Which lines of the rows below contain the string "sidebar"? Copy each of them, treating uppercase and lowercase as different.

╭─ Given records

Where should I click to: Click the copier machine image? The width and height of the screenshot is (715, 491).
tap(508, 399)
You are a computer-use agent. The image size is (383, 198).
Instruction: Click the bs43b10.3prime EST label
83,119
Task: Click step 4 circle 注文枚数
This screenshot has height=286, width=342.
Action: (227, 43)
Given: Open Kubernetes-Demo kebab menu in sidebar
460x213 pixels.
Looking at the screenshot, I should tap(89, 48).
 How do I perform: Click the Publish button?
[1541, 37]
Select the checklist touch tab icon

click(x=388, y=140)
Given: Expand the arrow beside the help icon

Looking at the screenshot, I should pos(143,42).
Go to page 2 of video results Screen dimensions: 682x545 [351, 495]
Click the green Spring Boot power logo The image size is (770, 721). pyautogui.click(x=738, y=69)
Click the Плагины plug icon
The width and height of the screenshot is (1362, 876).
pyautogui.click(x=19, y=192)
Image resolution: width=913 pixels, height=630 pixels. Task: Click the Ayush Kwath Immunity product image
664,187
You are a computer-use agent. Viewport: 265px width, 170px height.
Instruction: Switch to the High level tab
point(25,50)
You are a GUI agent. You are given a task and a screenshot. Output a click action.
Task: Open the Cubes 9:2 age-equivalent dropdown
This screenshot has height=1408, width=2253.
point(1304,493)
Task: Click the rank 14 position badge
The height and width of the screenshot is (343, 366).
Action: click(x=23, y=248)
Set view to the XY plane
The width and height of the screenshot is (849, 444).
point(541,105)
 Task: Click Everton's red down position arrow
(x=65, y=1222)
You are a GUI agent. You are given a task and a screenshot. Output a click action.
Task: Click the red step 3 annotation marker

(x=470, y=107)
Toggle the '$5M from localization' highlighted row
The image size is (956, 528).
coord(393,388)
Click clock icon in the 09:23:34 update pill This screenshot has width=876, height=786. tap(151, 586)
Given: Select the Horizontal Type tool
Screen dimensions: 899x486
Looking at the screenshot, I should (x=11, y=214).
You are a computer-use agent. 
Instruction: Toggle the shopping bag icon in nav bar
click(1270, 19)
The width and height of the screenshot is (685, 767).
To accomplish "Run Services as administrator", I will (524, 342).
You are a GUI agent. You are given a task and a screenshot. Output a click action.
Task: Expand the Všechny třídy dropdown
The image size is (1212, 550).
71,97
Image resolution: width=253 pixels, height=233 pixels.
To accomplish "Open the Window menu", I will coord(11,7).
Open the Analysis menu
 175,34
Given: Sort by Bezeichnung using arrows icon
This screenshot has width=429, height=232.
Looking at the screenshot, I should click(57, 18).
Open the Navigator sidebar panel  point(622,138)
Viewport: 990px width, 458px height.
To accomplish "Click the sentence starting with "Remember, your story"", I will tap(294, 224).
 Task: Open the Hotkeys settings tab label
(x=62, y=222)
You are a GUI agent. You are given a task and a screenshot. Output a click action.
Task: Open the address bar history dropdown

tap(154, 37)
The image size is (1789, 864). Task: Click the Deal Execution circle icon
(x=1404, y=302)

╰─

Exercise solution ->
Given: Open Kubernetes-Demo kebab menu in sidebar
Open the Navigator sidebar panel  point(622,138)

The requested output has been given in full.